Copy the lines of the records below, from the line containing "You are a GUI" through the line containing "Screen dimensions: 1200x676 (x=120, y=78)", inclusive. Omit the pictures from your copy.

--- START MATERIAL ---

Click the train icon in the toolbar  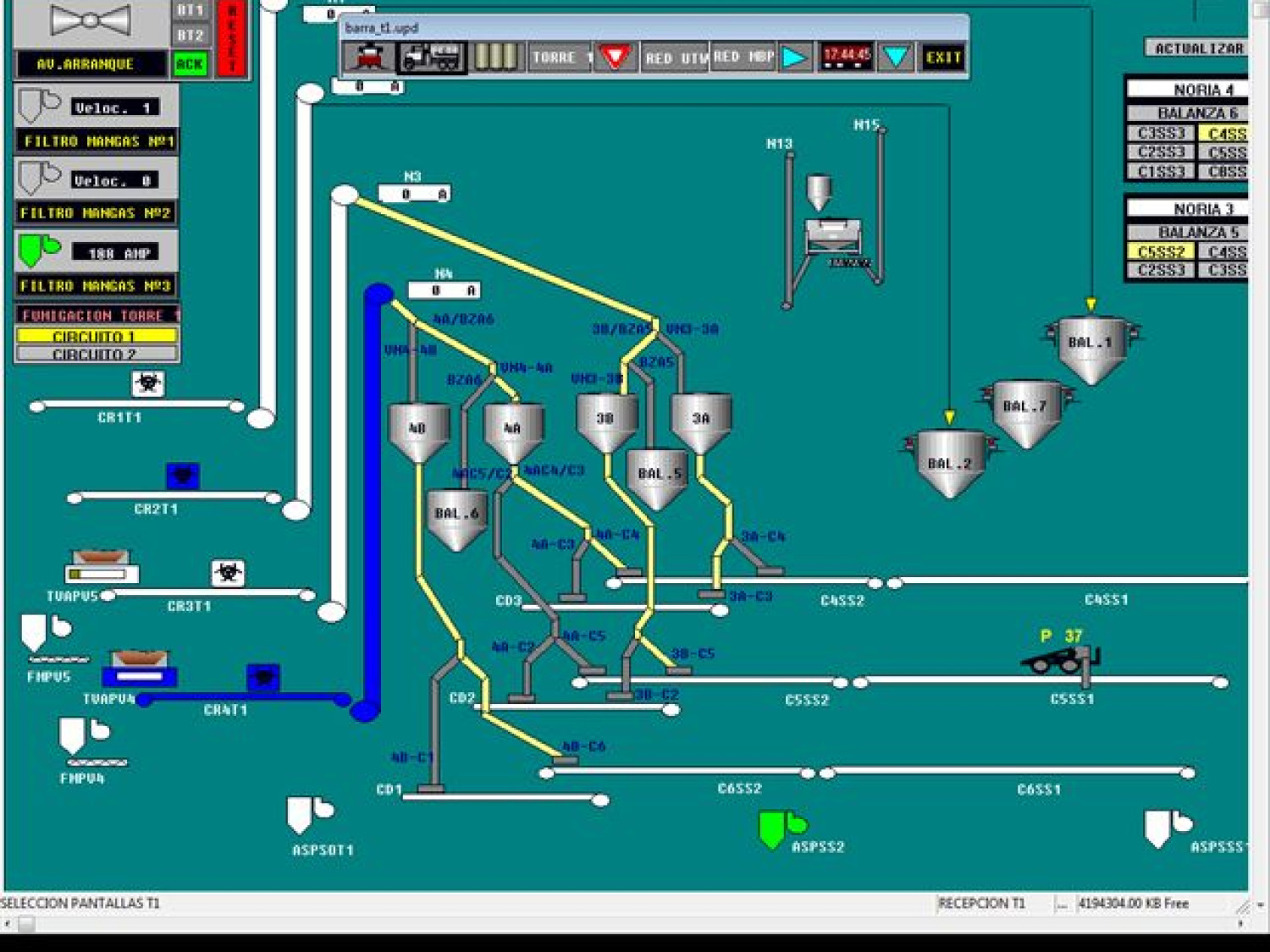click(x=368, y=58)
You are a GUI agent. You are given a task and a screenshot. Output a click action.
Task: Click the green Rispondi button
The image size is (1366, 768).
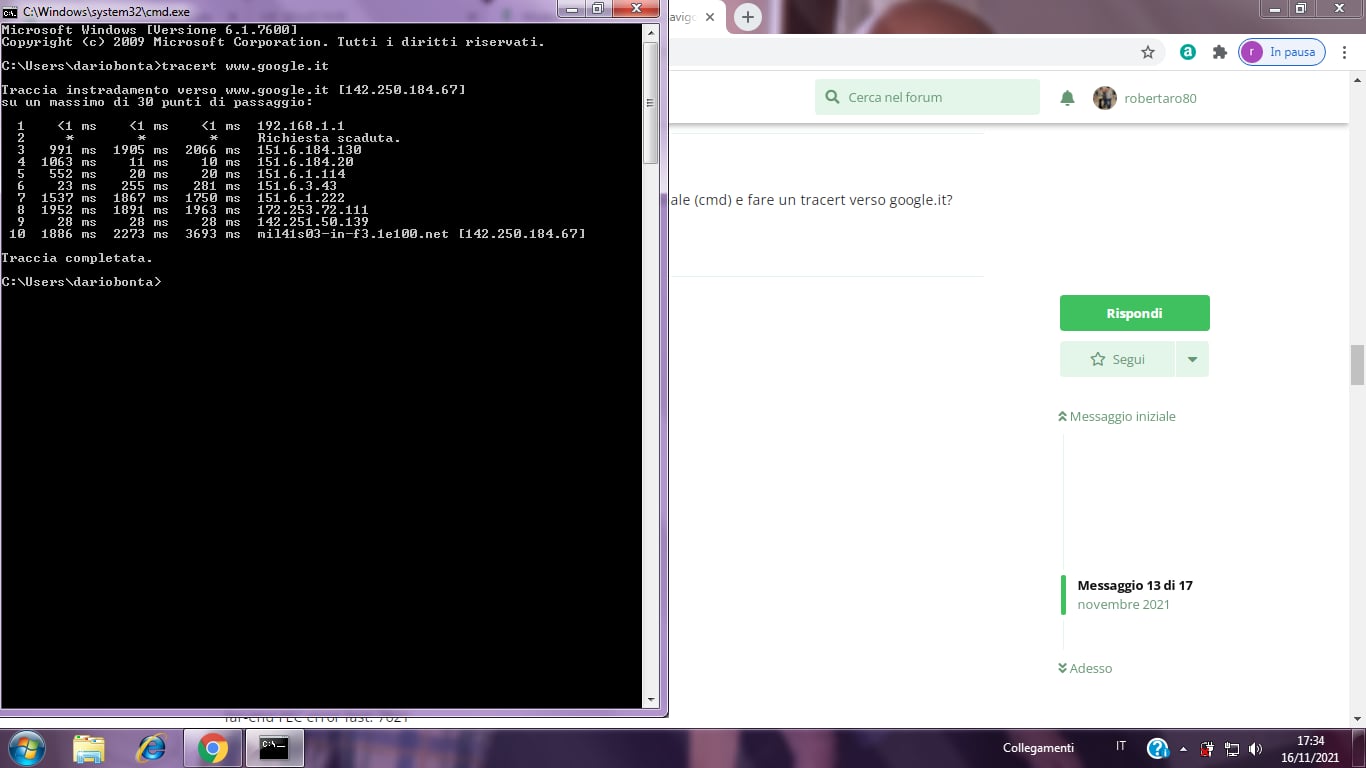click(x=1134, y=313)
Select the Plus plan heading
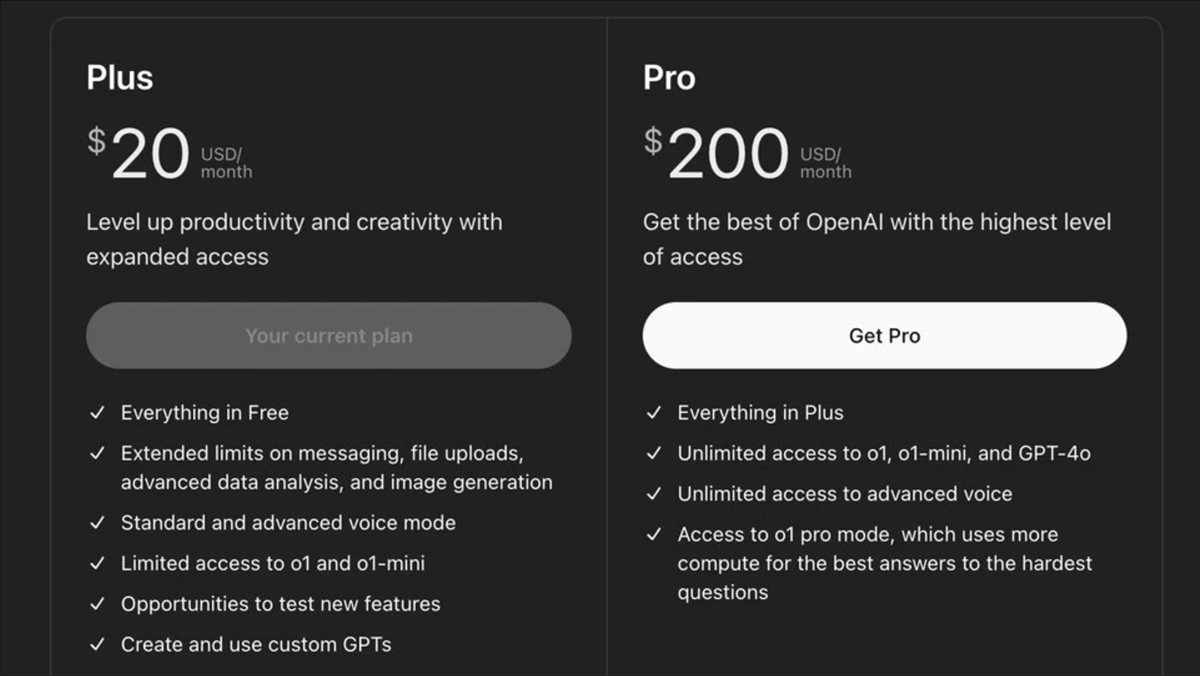Screen dimensions: 1200x676 (x=120, y=78)
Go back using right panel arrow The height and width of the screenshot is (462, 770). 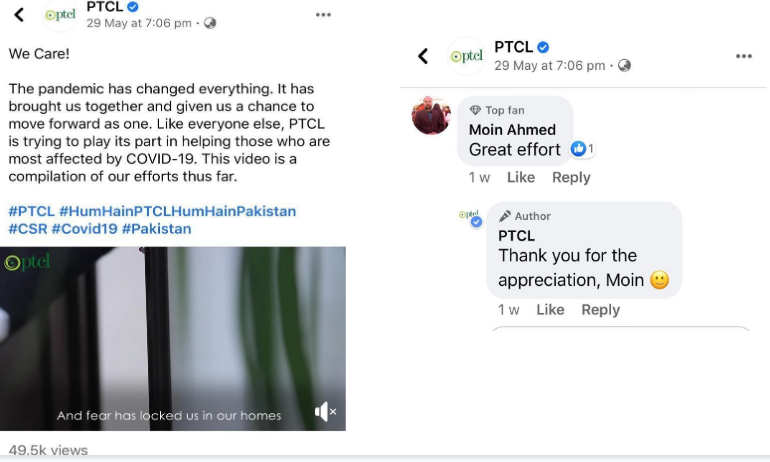[423, 56]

--- END MATERIAL ---

SOLVED EXERCISE →
You are a GUI agent. You are given a task and a screenshot. Output a click action.
Task: Click the green Rispondi button
The image size is (1366, 768).
click(x=1134, y=313)
Select the Plus plan heading
Screen dimensions: 1200x676 (x=120, y=78)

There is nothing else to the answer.